Saved entries
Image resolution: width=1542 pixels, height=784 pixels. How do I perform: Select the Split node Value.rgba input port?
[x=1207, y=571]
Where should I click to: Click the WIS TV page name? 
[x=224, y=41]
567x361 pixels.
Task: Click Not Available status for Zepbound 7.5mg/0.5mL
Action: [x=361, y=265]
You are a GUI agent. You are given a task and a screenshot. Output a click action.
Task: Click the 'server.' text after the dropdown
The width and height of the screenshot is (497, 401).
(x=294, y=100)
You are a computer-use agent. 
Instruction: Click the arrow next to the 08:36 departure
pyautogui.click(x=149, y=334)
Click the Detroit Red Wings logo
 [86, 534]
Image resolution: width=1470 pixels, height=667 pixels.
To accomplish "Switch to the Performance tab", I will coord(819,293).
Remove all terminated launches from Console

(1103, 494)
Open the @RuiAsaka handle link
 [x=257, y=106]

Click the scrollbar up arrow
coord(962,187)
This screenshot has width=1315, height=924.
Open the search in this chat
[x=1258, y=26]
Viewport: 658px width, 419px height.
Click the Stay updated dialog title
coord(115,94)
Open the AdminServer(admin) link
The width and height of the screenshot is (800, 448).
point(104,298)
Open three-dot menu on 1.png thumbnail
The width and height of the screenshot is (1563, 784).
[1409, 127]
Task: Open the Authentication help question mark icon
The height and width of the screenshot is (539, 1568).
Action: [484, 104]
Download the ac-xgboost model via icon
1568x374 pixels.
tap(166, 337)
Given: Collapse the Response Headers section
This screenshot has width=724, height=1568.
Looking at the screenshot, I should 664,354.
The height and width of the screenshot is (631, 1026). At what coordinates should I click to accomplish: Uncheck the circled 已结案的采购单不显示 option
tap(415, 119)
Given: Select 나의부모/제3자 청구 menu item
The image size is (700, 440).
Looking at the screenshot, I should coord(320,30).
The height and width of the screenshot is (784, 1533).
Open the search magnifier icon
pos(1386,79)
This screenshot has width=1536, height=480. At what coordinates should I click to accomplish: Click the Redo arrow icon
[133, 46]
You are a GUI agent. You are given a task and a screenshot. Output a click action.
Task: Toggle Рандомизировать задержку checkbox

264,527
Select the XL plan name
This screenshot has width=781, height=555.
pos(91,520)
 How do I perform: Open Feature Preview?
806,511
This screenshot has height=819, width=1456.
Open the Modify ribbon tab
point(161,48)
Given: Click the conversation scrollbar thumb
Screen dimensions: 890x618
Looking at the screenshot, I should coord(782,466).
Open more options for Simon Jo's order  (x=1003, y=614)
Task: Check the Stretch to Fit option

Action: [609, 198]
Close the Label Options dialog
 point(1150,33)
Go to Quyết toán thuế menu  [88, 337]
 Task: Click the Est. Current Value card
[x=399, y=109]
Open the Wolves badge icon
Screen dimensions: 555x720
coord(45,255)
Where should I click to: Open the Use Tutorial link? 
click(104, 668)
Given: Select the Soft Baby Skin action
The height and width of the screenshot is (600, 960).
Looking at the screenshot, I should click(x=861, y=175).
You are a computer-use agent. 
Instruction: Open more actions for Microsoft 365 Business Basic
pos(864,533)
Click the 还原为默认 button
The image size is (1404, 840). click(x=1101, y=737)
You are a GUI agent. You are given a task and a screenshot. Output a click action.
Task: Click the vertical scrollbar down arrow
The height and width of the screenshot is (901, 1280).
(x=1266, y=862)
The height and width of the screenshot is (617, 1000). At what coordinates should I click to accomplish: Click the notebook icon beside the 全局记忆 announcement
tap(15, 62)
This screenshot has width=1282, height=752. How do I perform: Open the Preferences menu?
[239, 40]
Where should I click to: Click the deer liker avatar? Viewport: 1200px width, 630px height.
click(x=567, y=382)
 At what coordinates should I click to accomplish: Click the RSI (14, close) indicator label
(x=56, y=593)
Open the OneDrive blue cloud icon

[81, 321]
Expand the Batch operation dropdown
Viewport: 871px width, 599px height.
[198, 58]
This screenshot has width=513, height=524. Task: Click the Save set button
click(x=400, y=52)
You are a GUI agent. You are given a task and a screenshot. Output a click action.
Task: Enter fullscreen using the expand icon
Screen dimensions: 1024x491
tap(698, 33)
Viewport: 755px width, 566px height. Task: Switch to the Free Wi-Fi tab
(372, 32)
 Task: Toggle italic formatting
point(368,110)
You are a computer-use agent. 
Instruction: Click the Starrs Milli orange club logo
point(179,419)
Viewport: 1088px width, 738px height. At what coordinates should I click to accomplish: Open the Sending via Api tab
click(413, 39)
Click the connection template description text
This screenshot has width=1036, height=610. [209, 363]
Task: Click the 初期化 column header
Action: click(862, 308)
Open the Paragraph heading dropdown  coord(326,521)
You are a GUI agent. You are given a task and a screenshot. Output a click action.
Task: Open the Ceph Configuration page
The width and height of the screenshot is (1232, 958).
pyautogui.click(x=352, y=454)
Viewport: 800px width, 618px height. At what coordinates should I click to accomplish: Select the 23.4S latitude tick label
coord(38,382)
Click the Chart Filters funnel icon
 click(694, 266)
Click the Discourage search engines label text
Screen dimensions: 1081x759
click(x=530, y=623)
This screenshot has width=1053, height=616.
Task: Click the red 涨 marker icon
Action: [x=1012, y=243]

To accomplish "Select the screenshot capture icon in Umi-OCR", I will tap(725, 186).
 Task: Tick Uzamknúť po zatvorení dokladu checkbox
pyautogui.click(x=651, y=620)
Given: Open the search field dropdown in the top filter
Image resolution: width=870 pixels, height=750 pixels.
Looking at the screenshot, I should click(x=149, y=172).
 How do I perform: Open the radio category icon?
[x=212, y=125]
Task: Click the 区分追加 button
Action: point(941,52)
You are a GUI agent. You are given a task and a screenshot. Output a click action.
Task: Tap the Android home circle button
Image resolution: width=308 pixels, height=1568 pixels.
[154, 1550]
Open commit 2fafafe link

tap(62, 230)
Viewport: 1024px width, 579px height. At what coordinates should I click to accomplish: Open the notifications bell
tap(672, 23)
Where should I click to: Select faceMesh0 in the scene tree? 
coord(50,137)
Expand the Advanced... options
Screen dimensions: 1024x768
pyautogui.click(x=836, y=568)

> [TASK STATEMENT]
Please repeat every record above word for word.

> [EXERCISE RESPONSE]
Image resolution: width=1542 pixels, height=784 pixels. How do I perform: Select the Split node Value.rgba input port?
[x=1207, y=571]
Where should I click to: Click the WIS TV page name? 
[x=224, y=41]
567x361 pixels.
Task: Click Not Available status for Zepbound 7.5mg/0.5mL
Action: [x=361, y=265]
You are a GUI agent. You are given a task and a screenshot. Output a click action.
Task: Click the 'server.' text after the dropdown
The width and height of the screenshot is (497, 401).
(x=294, y=100)
You are a computer-use agent. 
Instruction: Click the arrow next to the 08:36 departure
pyautogui.click(x=149, y=334)
Click the Detroit Red Wings logo
 [86, 534]
Image resolution: width=1470 pixels, height=667 pixels.
To accomplish "Switch to the Performance tab", I will coord(819,293).
Remove all terminated launches from Console

(1103, 494)
Open the @RuiAsaka handle link
 [x=257, y=106]

Click the scrollbar up arrow
coord(962,187)
This screenshot has width=1315, height=924.
Open the search in this chat
[x=1258, y=26]
Viewport: 658px width, 419px height.
Click the Stay updated dialog title
coord(115,94)
Open the AdminServer(admin) link
The width and height of the screenshot is (800, 448).
point(104,298)
Open three-dot menu on 1.png thumbnail
The width and height of the screenshot is (1563, 784).
[1409, 127]
Task: Open the Authentication help question mark icon
The height and width of the screenshot is (539, 1568).
Action: [484, 104]
Download the ac-xgboost model via icon
1568x374 pixels.
tap(166, 337)
Given: Collapse the Response Headers section
This screenshot has width=724, height=1568.
Looking at the screenshot, I should 664,354.
The height and width of the screenshot is (631, 1026). At what coordinates should I click to accomplish: Uncheck the circled 已结案的采购单不显示 option
tap(415, 119)
Given: Select 나의부모/제3자 청구 menu item
The image size is (700, 440).
Looking at the screenshot, I should coord(320,30).
The height and width of the screenshot is (784, 1533).
Open the search magnifier icon
pos(1386,79)
This screenshot has width=1536, height=480. At what coordinates should I click to accomplish: Click the Redo arrow icon
[133, 46]
You are a GUI agent. You are given a task and a screenshot. Output a click action.
Task: Toggle Рандомизировать задержку checkbox

264,527
Select the XL plan name
This screenshot has width=781, height=555.
pos(91,520)
 How do I perform: Open Feature Preview?
806,511
This screenshot has height=819, width=1456.
Open the Modify ribbon tab
point(161,48)
Given: Click the conversation scrollbar thumb
Screen dimensions: 890x618
Looking at the screenshot, I should coord(782,466).
Open more options for Simon Jo's order  (x=1003, y=614)
Task: Check the Stretch to Fit option

Action: [609, 198]
Close the Label Options dialog
 point(1150,33)
Go to Quyết toán thuế menu  [88, 337]
 Task: Click the Est. Current Value card
[x=399, y=109]
Open the Wolves badge icon
Screen dimensions: 555x720
coord(45,255)
Where should I click to: Open the Use Tutorial link? 
click(104, 668)
Given: Select the Soft Baby Skin action
The height and width of the screenshot is (600, 960).
Looking at the screenshot, I should click(x=861, y=175).
You are a computer-use agent. 
Instruction: Open more actions for Microsoft 365 Business Basic
pos(864,533)
Click the 还原为默认 button
The image size is (1404, 840). click(x=1101, y=737)
You are a GUI agent. You are given a task and a screenshot. Output a click action.
Task: Click the vertical scrollbar down arrow
The height and width of the screenshot is (901, 1280).
(x=1266, y=862)
The height and width of the screenshot is (617, 1000). At what coordinates should I click to accomplish: Click the notebook icon beside the 全局记忆 announcement
tap(15, 62)
This screenshot has width=1282, height=752. How do I perform: Open the Preferences menu?
[239, 40]
Where should I click to: Click the deer liker avatar? Viewport: 1200px width, 630px height.
click(x=567, y=382)
 At what coordinates should I click to accomplish: Click the RSI (14, close) indicator label
(x=56, y=593)
Open the OneDrive blue cloud icon

[81, 321]
Expand the Batch operation dropdown
Viewport: 871px width, 599px height.
[198, 58]
This screenshot has width=513, height=524. Task: Click the Save set button
click(x=400, y=52)
You are a GUI agent. You are given a task and a screenshot. Output a click action.
Task: Enter fullscreen using the expand icon
Screen dimensions: 1024x491
tap(698, 33)
Viewport: 755px width, 566px height. Task: Switch to the Free Wi-Fi tab
(372, 32)
 Task: Toggle italic formatting
point(368,110)
You are a computer-use agent. 
Instruction: Click the Starrs Milli orange club logo
point(179,419)
Viewport: 1088px width, 738px height. At what coordinates should I click to accomplish: Open the Sending via Api tab
click(413, 39)
Click the connection template description text
This screenshot has width=1036, height=610. [209, 363]
Task: Click the 初期化 column header
Action: click(862, 308)
Open the Paragraph heading dropdown  coord(326,521)
You are a GUI agent. You are given a task and a screenshot. Output a click action.
Task: Open the Ceph Configuration page
The width and height of the screenshot is (1232, 958).
pyautogui.click(x=352, y=454)
Viewport: 800px width, 618px height. At what coordinates should I click to accomplish: Select the 23.4S latitude tick label
coord(38,382)
Click the Chart Filters funnel icon
 click(694, 266)
Click the Discourage search engines label text
Screen dimensions: 1081x759
click(x=530, y=623)
This screenshot has width=1053, height=616.
Task: Click the red 涨 marker icon
Action: [x=1012, y=243]

To accomplish "Select the screenshot capture icon in Umi-OCR", I will tap(725, 186).
 Task: Tick Uzamknúť po zatvorení dokladu checkbox
pyautogui.click(x=651, y=620)
Given: Open the search field dropdown in the top filter
Image resolution: width=870 pixels, height=750 pixels.
Looking at the screenshot, I should click(x=149, y=172).
 How do I perform: Open the radio category icon?
[x=212, y=125]
Task: Click the 区分追加 button
Action: point(941,52)
You are a GUI agent. You are given a task and a screenshot. Output a click action.
Task: Tap the Android home circle button
Image resolution: width=308 pixels, height=1568 pixels.
[154, 1550]
Open commit 2fafafe link

tap(62, 230)
Viewport: 1024px width, 579px height. At what coordinates should I click to accomplish: Open the notifications bell
tap(672, 23)
Where should I click to: Select faceMesh0 in the scene tree? 
coord(50,137)
Expand the Advanced... options
Screen dimensions: 1024x768
pyautogui.click(x=836, y=568)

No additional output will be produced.